■ Exercise description: Reproduce word for word the passage of the forum thread on explaining pain and fatigue to colleagues, starting at "Hi all, I've" and ending at "household and exercising.".

■ Extract provided:
-*-*-

Explaining pain and fatigue to colleagues

Hi all, I've been diagnosed with RA for about 5 years but had a lovely period of remission until just before summer holidays (I work as a learning mentor in schools in UK). I had a big flare up, this is the first time my RA has affected me in this job. I had to finish the term working from home and doing my sessions. It meant I couldn't do a couple of other aspects of my job.

I have been questioned about my ability to do my job, which at the time I couldn't answer as I didn't know if it was a flare or RA is back.

I work in a field where the busier you are the more affirmation you receive. That goes for outside of work too, and I am not a parent. So it is difficult to explain fatigue or tiredness when it is usually measured by being a busy parent, working long hours, managing a household and exercising.

I need to arm myself with ways to explain how I feel. If anyone has experience of this I would appreciate advice. I just want to feel good enough.

11 Replies

  • Hello, I know exactly how you feel so would be interested to see what replies you get!! I know myself that from today I am no longer going to try and explain myself at work as hard as I try they all tend to see it as "just" arthritis and I'm getting subtle signs that my condition is starting to hold me back at work...such as a former manager has a great opportunity come up in his department for someone of my grade and everyone who was thought "suitable" got told about it....I wasn't asked 😢😢. Rewind two years ago and i just know I would have been!! It's made me feel very down but hey what can I do? Saying that some of my work colleagues were great last week when I had a accident at work last week but they are the few that get it! I'm just going to shut up from now on, with this blinking condition I think we are all working twice as hard as we have to prove ourselves. Best wishes to you, I hope you get some great advice 😊.

  • That's really annoying, I wish people could see that because of out we work harder. When my flare up happened i didn't take one day sick. But it seems that even just changing my work load has worked against me. We got a new area of work and I just can't do it as consistently as the other learning mentors. And suddenly this the most important part of our jobs. Without sounding big headed I've worked hard to be good at the job I was employed to do our teachers and the schools I work in are pleased with my work but suddenly it's not enough.

-*-*-

■ Dataset:
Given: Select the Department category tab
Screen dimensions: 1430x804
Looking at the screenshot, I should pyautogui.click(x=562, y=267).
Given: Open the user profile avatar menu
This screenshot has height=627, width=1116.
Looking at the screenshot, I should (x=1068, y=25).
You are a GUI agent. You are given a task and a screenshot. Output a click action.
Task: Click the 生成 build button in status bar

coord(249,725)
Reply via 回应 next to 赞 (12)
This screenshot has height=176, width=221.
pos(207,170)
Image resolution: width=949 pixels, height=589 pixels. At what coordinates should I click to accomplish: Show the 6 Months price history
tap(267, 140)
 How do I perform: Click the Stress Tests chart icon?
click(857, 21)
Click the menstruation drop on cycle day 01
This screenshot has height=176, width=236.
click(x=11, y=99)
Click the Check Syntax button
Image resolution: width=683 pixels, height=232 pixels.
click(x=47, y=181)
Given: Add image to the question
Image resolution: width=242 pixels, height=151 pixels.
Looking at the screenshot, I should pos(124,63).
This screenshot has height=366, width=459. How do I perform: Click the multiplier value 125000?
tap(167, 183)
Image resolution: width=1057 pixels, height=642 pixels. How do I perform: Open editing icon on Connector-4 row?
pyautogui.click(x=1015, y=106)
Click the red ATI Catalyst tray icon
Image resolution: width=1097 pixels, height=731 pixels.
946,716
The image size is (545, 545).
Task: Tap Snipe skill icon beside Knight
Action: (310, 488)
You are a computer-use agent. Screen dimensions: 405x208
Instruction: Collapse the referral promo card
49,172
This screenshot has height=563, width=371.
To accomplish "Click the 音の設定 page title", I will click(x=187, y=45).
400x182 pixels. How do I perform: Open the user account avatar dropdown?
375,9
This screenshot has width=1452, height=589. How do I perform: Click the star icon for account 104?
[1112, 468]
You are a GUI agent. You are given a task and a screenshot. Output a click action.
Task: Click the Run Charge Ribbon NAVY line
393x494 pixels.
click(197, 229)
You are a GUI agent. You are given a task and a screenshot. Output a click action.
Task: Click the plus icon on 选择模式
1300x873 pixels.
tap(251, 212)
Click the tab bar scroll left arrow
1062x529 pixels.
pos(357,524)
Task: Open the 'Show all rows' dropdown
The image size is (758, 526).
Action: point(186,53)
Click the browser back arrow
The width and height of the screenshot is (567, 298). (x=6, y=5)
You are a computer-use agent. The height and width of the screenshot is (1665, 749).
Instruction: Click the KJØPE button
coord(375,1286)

-*-*-

■ Answer section:
Hi all, I've been diagnosed with RA for about 5 years but had a lovely period of remission until just before summer holidays (I work as a learning mentor in schools in UK). I had a big flare up, this is the first time my RA has affected me in this job. I had to finish the term working from home and doing my sessions. It meant I couldn't do a couple of other aspects of my job.

I have been questioned about my ability to do my job, which at the time I couldn't answer as I didn't know if it was a flare or RA is back.

I work in a field where the busier you are the more affirmation you receive. That goes for outside of work too, and I am not a parent. So it is difficult to explain fatigue or tiredness when it is usually measured by being a busy parent, working long hours, managing a household and exercising.